Health Highlights: Aug. 27, 2019
Here are some of the latest health and medical news developments, compiled by the editors of HealthDay:
Medical Care Deportation Exemption for Migrants Scrapped by Trump Administration
An exemption that allows immigrants to remain in the United States and avoid deportation while they or family members receive life-saving care has been scrapped by the Trump administration.
The policy change was effective Aug. 7, according to a Citizenship and Immigration Services spokeswoman, and letters were issued to affected people, the Associated Press reported.
The decision could force migrants to seek less effective treatment in their homelands, critics say.
"This is a new low," Democratic Sen. Ed Markey said. "Donald Trump is literally deporting kids with cancer."
Honduras native Mariela Sanchez arrived in the U.S. with her family in 2016 and recently applied for the exemption for her 16-year-old son, Jonathan, who has cystic fibrosis, the AP reported.
A denial would amount to a death sentence for her son, said Sanchez, whose family settled in Boston.
"He would be dead,' if the family had remained in Honduras, she told the AP. "I have panic attacks over this every day."
In Boston alone, the Trump administration decision could affect about 20 families with children being treated for cancer, HIV, cerebral palsy, muscular dystrophy, epilepsy and other serious conditions, according to Anthony Marino, head of immigration legal services at the Irish International Immigrant Center, which represents the families.
"Can anyone imagine the government ordering you to disconnect your child from life-saving care -- to pull them from a hospital bed -- knowing that it will cost them their lives?" Marino told the AP.
The letters sent to applicants for the exemption order them to leave the country within 33 days or face deportation, which could harm their future visa or immigration requests.
DEA to Approve Dozens More Growers for Marijuana Research
The number of marijuana growers allowed to produce the drug for U.S. government approved research will be expanded from one to 34, officials say.

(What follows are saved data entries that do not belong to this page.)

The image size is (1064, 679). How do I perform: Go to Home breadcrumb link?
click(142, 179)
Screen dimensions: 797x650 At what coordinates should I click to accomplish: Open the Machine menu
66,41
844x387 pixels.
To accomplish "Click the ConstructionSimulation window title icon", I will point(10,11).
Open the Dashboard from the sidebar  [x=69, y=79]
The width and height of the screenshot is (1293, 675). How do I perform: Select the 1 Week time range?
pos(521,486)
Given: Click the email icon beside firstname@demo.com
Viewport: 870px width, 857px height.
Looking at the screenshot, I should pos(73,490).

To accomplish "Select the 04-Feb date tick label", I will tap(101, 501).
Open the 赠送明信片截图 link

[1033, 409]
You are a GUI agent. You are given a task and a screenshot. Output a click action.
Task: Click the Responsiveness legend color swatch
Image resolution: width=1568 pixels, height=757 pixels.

For years, the University of Mississippi has been the only such producer, but researchers said the marijuana from there is not like marijuana available in states where medical and recreational marijuana is legal, the Associated Press reported.
About three years ago, the Drug Enforcement Administration began accepting applications to grow research marijuana, but the agency hasn't acted on them.
Researchers went to court to get the DEA to process the applications. The DEA said Monday it will process 33 applications, the AP reported.
The added sites will provide researchers with a greater variety of marijuana to study, Uttam Dhillon, the DEA's acting administrator, said in a statement.
The DEA also intends to propose new rules for overseeing the program and helping it evaluate applications, the AP reported.
Climate Change Raises Athletes' Risk of Heat Illness
A new study shows why climate change could put outdoor athletes at greater risk for potentially deadly heat illness.
The authors analyzed 239 locations in the United States and found that over the last four decades, 198 cities have had an increase in the number of days a year with a heat index temperature of 90 degrees Fahrenheit or more, according to the nonprofit group Climate Central, CNN reported.
The heat index measures how hot it feels when relative humidity is factored in with the actual air temperature. The National Weather Services heat index is calculated for shady locations with a slight breeze, and it can feel even hotter if you're in the sun.
Cities with the largest annual increases in days with a heat index temperature of 90 degrees F or hotter include: McAllen, Texas with 31.6 more days per year since 1979; Baton Rouge, Louisiana, with 24.2 more; New Orleans, with 23.6 more; Miami, with 23 more; and Savannah, Georgia, with 22.8 more, CNN reported.
Nearly a dozen cities had average increases of at least four "danger" days since 1979. A danger day occurs when the combined heat and humidity makes it feel like 105 degrees F or hotter. Since 1979, McAllen had an increase of 21.9 danger days, Houston had 9.6 more and Pensacola, Florida, had 5.9 days more, according to the study.
On extremely hot and humid days, sweat -- a natural cooling mechanism -- doesn't evaporate, impairing people's ability to cool down. It can also be hard to breathe on such days, CNN reported.
On heat index and danger days, it can be risky to exercise outdoors due to the risk of heat exhaustion and heat stroke. High temperatures have led to the cancellation of a number of sporting events worldwide, including the New York Triathlon in July.
Since 1995, 64 football players in the U.S. have died from heat stroke, and 90% of those deaths occurred during practices. The study says coaches should follow National Athletic Trainers' Association guidelines to protect players while practicing in the heat, including having fluids on hand at all times, encouraging rest breaks and monitoring for signs of heat-related illness, CNN reported.